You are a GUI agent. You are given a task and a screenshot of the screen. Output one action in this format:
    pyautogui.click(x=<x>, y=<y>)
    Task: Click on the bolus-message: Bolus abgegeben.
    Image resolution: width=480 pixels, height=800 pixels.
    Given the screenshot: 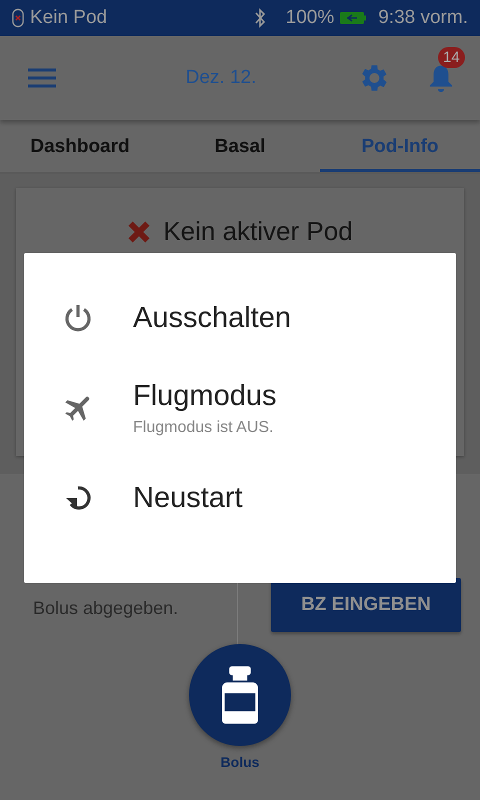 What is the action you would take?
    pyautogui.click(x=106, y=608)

───

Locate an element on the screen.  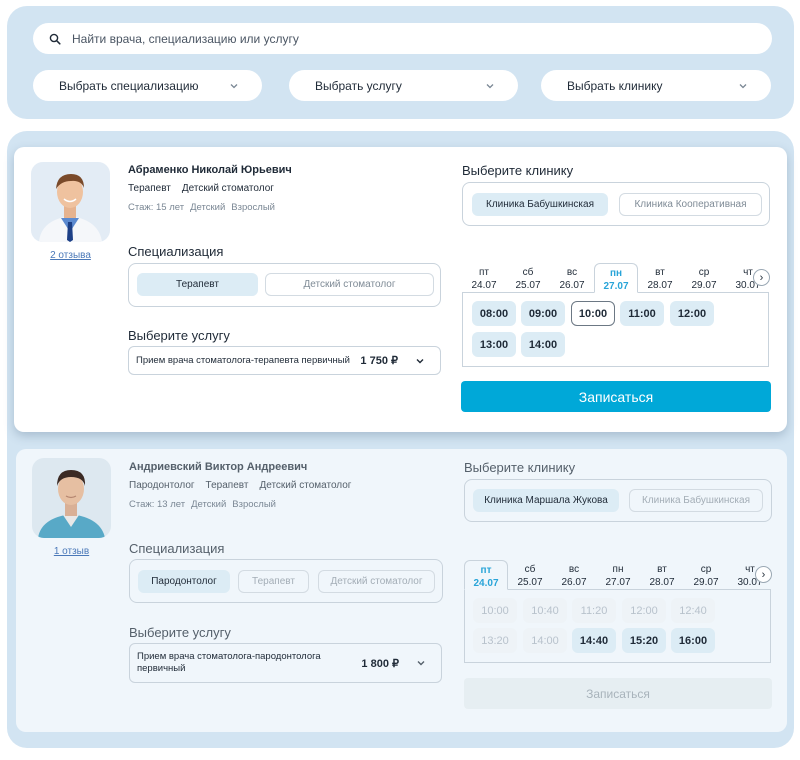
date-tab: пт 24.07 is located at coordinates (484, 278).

───

■ **REQUIRED ACTION**: Starting with the line containing "You are a GUI" and continuing through the line containing "Image resolution: width=480", both included, reproduce those lines of the data above as a numbered list, omitting any blank lines.

■ **YOUR RESPONSE**:
1. You are a GUI agent. You are given a task and a screenshot of the screen. Output one action in this format:
2.     pyautogui.click(x=<x>, y=<y>)
3.     Task: Click on the bolus-message: Bolus abgegeben.
4.     Image resolution: width=480 pixels, height=800 pixels.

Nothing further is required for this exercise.